BEGIN
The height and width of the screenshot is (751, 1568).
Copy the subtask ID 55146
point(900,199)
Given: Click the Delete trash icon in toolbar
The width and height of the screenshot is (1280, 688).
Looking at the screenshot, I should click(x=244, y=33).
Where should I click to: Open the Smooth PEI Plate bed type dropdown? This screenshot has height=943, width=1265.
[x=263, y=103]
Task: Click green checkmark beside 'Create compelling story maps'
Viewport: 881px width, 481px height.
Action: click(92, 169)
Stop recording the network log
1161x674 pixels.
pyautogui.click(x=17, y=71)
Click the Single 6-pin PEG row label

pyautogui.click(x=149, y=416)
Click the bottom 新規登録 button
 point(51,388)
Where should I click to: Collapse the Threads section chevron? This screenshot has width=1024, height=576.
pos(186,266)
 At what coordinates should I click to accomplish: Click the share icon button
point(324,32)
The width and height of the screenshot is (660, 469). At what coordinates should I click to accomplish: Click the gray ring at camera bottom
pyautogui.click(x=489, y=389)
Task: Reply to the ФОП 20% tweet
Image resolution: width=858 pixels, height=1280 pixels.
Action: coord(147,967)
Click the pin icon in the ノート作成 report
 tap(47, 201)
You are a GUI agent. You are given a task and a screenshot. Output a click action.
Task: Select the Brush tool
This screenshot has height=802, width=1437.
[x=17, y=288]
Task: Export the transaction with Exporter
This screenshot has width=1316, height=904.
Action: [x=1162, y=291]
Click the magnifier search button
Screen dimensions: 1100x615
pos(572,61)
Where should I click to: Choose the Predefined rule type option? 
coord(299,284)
END
WHAT YOU ARE ASKED TO DO: Output the lines from the one holding "The width and height of the screenshot is (1280, 688)." to the last line of the material, inclusive, exactly as they appear. Add no others.

RESULT:
The width and height of the screenshot is (1280, 688).
Looking at the screenshot, I should click(x=244, y=33).
Where should I click to: Open the Smooth PEI Plate bed type dropdown? This screenshot has height=943, width=1265.
[x=263, y=103]
Task: Click green checkmark beside 'Create compelling story maps'
Viewport: 881px width, 481px height.
Action: click(92, 169)
Stop recording the network log
1161x674 pixels.
pyautogui.click(x=17, y=71)
Click the Single 6-pin PEG row label

pyautogui.click(x=149, y=416)
Click the bottom 新規登録 button
 point(51,388)
Where should I click to: Collapse the Threads section chevron? This screenshot has width=1024, height=576.
pos(186,266)
 At what coordinates should I click to accomplish: Click the share icon button
point(324,32)
The width and height of the screenshot is (660, 469). At what coordinates should I click to accomplish: Click the gray ring at camera bottom
pyautogui.click(x=489, y=389)
Task: Reply to the ФОП 20% tweet
Image resolution: width=858 pixels, height=1280 pixels.
Action: coord(147,967)
Click the pin icon in the ノート作成 report
 tap(47, 201)
You are a GUI agent. You are given a task and a screenshot. Output a click action.
Task: Select the Brush tool
This screenshot has height=802, width=1437.
[x=17, y=288]
Task: Export the transaction with Exporter
This screenshot has width=1316, height=904.
Action: [x=1162, y=291]
Click the magnifier search button
Screen dimensions: 1100x615
pos(572,61)
Where should I click to: Choose the Predefined rule type option? 
coord(299,284)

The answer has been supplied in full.